A. Rezler, Felix Juvenein Gallery, Kutná Hora, Vlašský dvůr, 6.5. – 24.5.2009
The artist Pavel Kříž was born in Prague in 1959. He studied painting with the Karel Souček studio at the Prague Academy in 1978–1984. During his time at the academy Kříž acquires the tendency to work on figure paintings and cyclicality and probably also due to influence from a former member of group 42, Kříž also leans to the current civilian topics. His freelance artwork also shows experience from restoration activity and contact with historic architecture, from which he assumes his feel for order and decoration.

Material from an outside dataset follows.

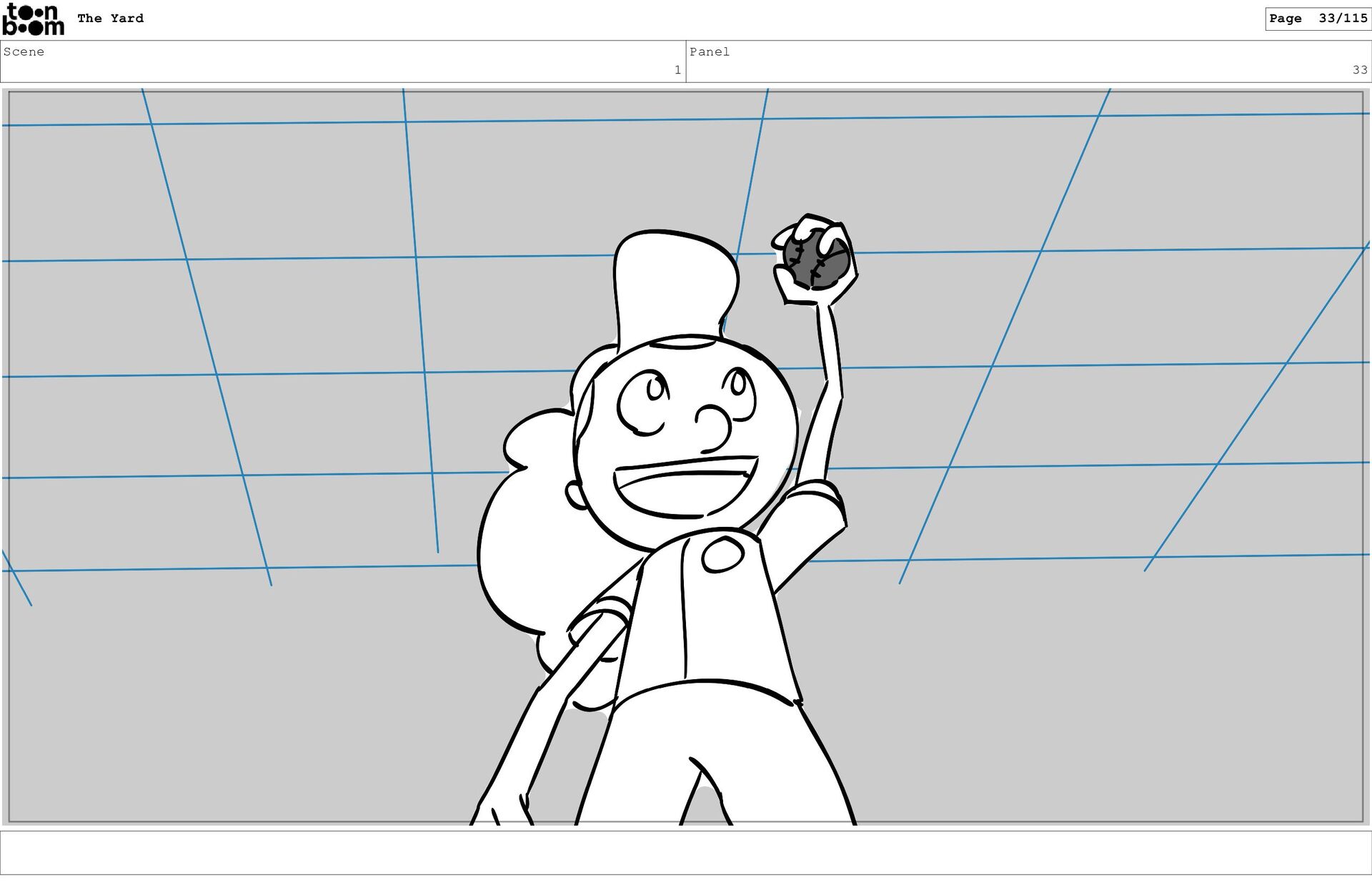Click the lowered hand at the panel bottom
Viewport: 1372px width, 888px height.
[504, 811]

However, these influences were expressed in his paintings more in the years before 2000. The basis for all of his work besides painting is his feel for color and full understanding of artistic expression.

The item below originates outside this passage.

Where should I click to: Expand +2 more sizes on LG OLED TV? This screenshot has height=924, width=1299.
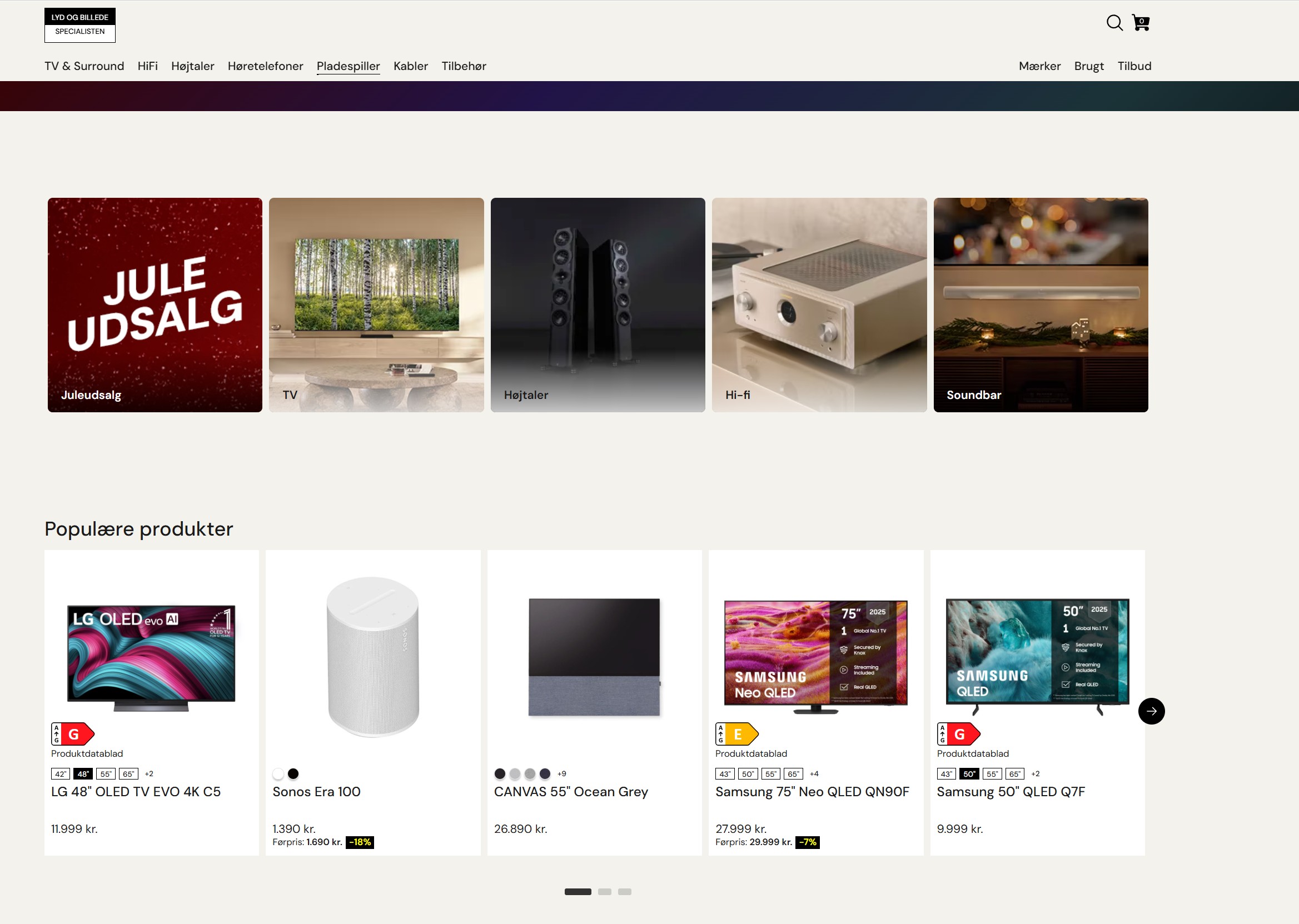click(149, 774)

Since 1985, Pavel Kříž exhibits independently (Club of Czechoslovak playwrights, 1985; Institute of Macromolecular Chemistry of the CAS, 1987), in the 1990’s especially in the newly established private galleries in Prague having a clear exhibit profile such as Galerie Béhémot (1992), Galerie Pecka (1996, 1998, 2005), Galerie Nová síň (1994) and the last exhibition of this type of presentation at the Galerii Václava Špály (2006). Despite the fact that Pavel Kříž also devotes his time to drawing and sculpturing, the center of his focus remains to be painting.
If we have the opportunity to track contemporary painting, we are always able to recognize sources, which inspire a specific work and author. It seems that lately painting is experiencing a tendency and need to make a statement in a contemporary fashion on the issue of experiencing intimacy. A French sociologist Henri-Pierre Jeudy classifies today’s political escapades, media reality shows and the contemporary trivialization with the objective to incite collective emotions and to fill the void of public life as a triumph of demagoguery. Art, as a reflection of its time, works with what is offered to it and skillfully uses its ability to apply a face lift on phenomena regardless of how negative.
Paintwork reacting to antagonisms of a flaring time, unanchored individuals through scenes full of nostalgia, purposeful isolation, and precious moments of relaxation combined with their placement into sort of edited takes leaning on film visualization. This is how we can also classify artwork by Pavel Kříž, who since 2005 has adopted a technique using the combination of aquarelle and acrylic paints, which reproduces the selected expression as if it were a form of a photographic record spread in several contours blending together in solarization veils. However, formally a painting is absolutely anonymous, full of certainty, with a sense for detail, composition.
From an older free strategy of a fanciful rhythm painting named Pláž (Beach) from 2004, which still reflects the freer painting techniques, we are chronologically making our way to works from 2005. Cooler softer tones of green and grayish-blue transparent washed surfaces give a cunning impression (Letná. Pohoda, 2005) in natural scenes with staffage. A group of paintings from 2006–2009 represents a special category, which partially formally and also contextually refers to examples of American realism from the years between the World Wars and the post War era that uses feelings of loneliness and isolation. Paintings by Pavel Kříž named Pauza (Break) (2008), V pokoji (In the Room) (2009) can remind us of paintings by Edward Hopper (1882–1967) or Andrew Wyeth (1917–2009), their nostalgia, melancholic beauty of everyday life, anonymous silhouettes in strange perspectives and odd lighting.
To a certain extended calculative “beach paintings” such as for example Rozhovor (Interview) (2008) or Akt (Nude) (2008) – other series also produced by Kříž will remind us the names of Mark Peterson, Daniel Poller, Eric Fischl. The sun and sea exotics are today becoming more and more ordinary; nonetheless it remains to be an attractive opportunity to escape from reality. The attractiveness of this content was well known to the authors of so called “American Beach Painting” or “Coastal Landscape Art”. However, Kříž’s nudity and eroticism at sun flooded beaches lacks the controversial nature of Fischl and does not urge social apathy towards perverted relationships, it seems more as a document, relaxed and encourages perception of colors. American Beach Painting is formally associated with various expressions of realism starting with hyperrealism all the way to the free more independent and personal transcripts as is the case with Pavel Kříž. It is obvious that domestic tradition is today surpassed in Czech art and current Czech painting has the opportunity to be a part of international contexts, as was the case at the start of the 20th century in the awakening modernism movement.